WHAT YOU WILL DO: Please reproduce the entries that follow, keeping each word intact.

SUPPLIED INFORMATION:

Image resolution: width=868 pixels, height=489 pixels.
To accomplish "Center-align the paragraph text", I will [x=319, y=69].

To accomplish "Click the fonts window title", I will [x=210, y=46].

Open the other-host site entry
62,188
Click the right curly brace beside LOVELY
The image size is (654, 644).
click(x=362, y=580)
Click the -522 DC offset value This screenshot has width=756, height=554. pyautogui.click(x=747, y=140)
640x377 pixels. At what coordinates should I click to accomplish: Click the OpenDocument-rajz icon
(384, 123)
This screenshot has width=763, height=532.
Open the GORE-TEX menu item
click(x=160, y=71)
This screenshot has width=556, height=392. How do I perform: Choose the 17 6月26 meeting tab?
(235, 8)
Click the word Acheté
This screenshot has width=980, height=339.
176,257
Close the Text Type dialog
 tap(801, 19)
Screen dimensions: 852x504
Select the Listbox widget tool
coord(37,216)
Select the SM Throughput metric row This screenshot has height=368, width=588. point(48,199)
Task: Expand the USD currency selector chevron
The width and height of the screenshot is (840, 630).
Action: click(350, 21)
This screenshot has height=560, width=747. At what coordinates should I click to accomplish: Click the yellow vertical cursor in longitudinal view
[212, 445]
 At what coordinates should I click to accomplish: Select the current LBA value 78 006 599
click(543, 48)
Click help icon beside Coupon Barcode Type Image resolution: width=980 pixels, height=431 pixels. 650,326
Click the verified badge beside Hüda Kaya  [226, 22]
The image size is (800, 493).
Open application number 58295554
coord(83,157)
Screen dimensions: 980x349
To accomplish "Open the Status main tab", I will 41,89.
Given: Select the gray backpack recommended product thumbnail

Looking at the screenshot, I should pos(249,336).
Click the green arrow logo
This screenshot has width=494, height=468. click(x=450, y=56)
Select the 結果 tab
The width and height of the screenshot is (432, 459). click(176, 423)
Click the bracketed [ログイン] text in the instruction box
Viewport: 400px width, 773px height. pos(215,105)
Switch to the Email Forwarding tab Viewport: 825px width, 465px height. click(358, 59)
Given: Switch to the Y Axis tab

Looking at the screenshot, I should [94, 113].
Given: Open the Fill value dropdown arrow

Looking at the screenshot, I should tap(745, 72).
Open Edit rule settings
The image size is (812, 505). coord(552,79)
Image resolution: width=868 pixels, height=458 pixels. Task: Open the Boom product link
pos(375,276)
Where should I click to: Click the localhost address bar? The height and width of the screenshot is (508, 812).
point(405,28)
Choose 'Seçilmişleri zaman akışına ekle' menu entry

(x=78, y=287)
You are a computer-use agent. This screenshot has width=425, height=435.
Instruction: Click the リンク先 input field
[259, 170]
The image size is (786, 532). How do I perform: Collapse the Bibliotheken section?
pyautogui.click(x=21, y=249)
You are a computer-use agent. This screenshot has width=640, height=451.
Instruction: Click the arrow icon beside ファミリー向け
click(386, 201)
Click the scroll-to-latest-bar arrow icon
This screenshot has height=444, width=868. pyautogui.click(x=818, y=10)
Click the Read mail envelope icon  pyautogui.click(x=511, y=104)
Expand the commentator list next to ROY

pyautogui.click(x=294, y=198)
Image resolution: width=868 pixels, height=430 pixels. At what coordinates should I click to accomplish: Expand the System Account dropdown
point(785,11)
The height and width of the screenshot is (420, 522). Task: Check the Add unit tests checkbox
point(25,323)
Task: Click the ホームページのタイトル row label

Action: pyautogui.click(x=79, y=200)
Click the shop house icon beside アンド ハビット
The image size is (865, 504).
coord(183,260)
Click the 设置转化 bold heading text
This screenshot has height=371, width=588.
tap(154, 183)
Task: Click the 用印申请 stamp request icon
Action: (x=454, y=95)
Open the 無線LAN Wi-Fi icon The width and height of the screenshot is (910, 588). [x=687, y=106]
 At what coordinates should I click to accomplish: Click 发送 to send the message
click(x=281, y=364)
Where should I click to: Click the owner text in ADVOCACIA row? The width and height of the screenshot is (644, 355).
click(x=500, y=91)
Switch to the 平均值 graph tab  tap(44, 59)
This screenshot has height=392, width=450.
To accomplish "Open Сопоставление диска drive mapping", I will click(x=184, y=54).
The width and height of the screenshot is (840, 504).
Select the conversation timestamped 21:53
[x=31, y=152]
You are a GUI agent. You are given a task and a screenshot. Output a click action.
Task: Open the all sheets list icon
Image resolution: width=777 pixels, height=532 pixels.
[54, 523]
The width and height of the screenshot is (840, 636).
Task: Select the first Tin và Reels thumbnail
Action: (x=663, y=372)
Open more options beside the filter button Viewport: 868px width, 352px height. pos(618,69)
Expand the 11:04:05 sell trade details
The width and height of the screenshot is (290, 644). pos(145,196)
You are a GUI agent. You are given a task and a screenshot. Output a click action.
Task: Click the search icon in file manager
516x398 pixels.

EXPECTED OUTPUT:
Image resolution: width=868 pixels, height=489 pixels.
To accomplish "Center-align the paragraph text", I will [x=319, y=69].

To accomplish "Click the fonts window title", I will [x=210, y=46].

Open the other-host site entry
62,188
Click the right curly brace beside LOVELY
The image size is (654, 644).
click(x=362, y=580)
Click the -522 DC offset value This screenshot has width=756, height=554. pyautogui.click(x=747, y=140)
640x377 pixels. At what coordinates should I click to accomplish: Click the OpenDocument-rajz icon
(384, 123)
This screenshot has width=763, height=532.
Open the GORE-TEX menu item
click(x=160, y=71)
This screenshot has width=556, height=392. How do I perform: Choose the 17 6月26 meeting tab?
(235, 8)
Click the word Acheté
This screenshot has width=980, height=339.
176,257
Close the Text Type dialog
 tap(801, 19)
Screen dimensions: 852x504
Select the Listbox widget tool
coord(37,216)
Select the SM Throughput metric row This screenshot has height=368, width=588. point(48,199)
Task: Expand the USD currency selector chevron
The width and height of the screenshot is (840, 630).
Action: click(350, 21)
This screenshot has height=560, width=747. At what coordinates should I click to accomplish: Click the yellow vertical cursor in longitudinal view
[212, 445]
 At what coordinates should I click to accomplish: Select the current LBA value 78 006 599
click(543, 48)
Click help icon beside Coupon Barcode Type Image resolution: width=980 pixels, height=431 pixels. 650,326
Click the verified badge beside Hüda Kaya  [226, 22]
The image size is (800, 493).
Open application number 58295554
coord(83,157)
Screen dimensions: 980x349
To accomplish "Open the Status main tab", I will 41,89.
Given: Select the gray backpack recommended product thumbnail

Looking at the screenshot, I should pos(249,336).
Click the green arrow logo
This screenshot has width=494, height=468. click(x=450, y=56)
Select the 結果 tab
The width and height of the screenshot is (432, 459). click(176, 423)
Click the bracketed [ログイン] text in the instruction box
Viewport: 400px width, 773px height. pos(215,105)
Switch to the Email Forwarding tab Viewport: 825px width, 465px height. click(358, 59)
Given: Switch to the Y Axis tab

Looking at the screenshot, I should [94, 113].
Given: Open the Fill value dropdown arrow

Looking at the screenshot, I should tap(745, 72).
Open Edit rule settings
The image size is (812, 505). coord(552,79)
Image resolution: width=868 pixels, height=458 pixels. Task: Open the Boom product link
pos(375,276)
Where should I click to: Click the localhost address bar? The height and width of the screenshot is (508, 812).
point(405,28)
Choose 'Seçilmişleri zaman akışına ekle' menu entry

(x=78, y=287)
You are a computer-use agent. This screenshot has width=425, height=435.
Instruction: Click the リンク先 input field
[259, 170]
The image size is (786, 532). How do I perform: Collapse the Bibliotheken section?
pyautogui.click(x=21, y=249)
You are a computer-use agent. This screenshot has width=640, height=451.
Instruction: Click the arrow icon beside ファミリー向け
click(386, 201)
Click the scroll-to-latest-bar arrow icon
This screenshot has height=444, width=868. pyautogui.click(x=818, y=10)
Click the Read mail envelope icon  pyautogui.click(x=511, y=104)
Expand the commentator list next to ROY

pyautogui.click(x=294, y=198)
Image resolution: width=868 pixels, height=430 pixels. At what coordinates should I click to accomplish: Expand the System Account dropdown
point(785,11)
The height and width of the screenshot is (420, 522). Task: Check the Add unit tests checkbox
point(25,323)
Task: Click the ホームページのタイトル row label

Action: pyautogui.click(x=79, y=200)
Click the shop house icon beside アンド ハビット
The image size is (865, 504).
coord(183,260)
Click the 设置转化 bold heading text
This screenshot has height=371, width=588.
tap(154, 183)
Task: Click the 用印申请 stamp request icon
Action: (x=454, y=95)
Open the 無線LAN Wi-Fi icon The width and height of the screenshot is (910, 588). [x=687, y=106]
 At what coordinates should I click to accomplish: Click 发送 to send the message
click(x=281, y=364)
Where should I click to: Click the owner text in ADVOCACIA row? The width and height of the screenshot is (644, 355).
click(x=500, y=91)
Switch to the 平均值 graph tab  tap(44, 59)
This screenshot has height=392, width=450.
To accomplish "Open Сопоставление диска drive mapping", I will click(x=184, y=54).
The width and height of the screenshot is (840, 504).
Select the conversation timestamped 21:53
[x=31, y=152]
You are a GUI agent. You are given a task and a screenshot. Output a click action.
Task: Open the all sheets list icon
Image resolution: width=777 pixels, height=532 pixels.
[54, 523]
The width and height of the screenshot is (840, 636).
Task: Select the first Tin và Reels thumbnail
Action: (x=663, y=372)
Open more options beside the filter button Viewport: 868px width, 352px height. pos(618,69)
Expand the 11:04:05 sell trade details
The width and height of the screenshot is (290, 644). pos(145,196)
You are a GUI agent. You are given a task and a screenshot. Output a click action.
Task: Click the search icon in file manager
516x398 pixels.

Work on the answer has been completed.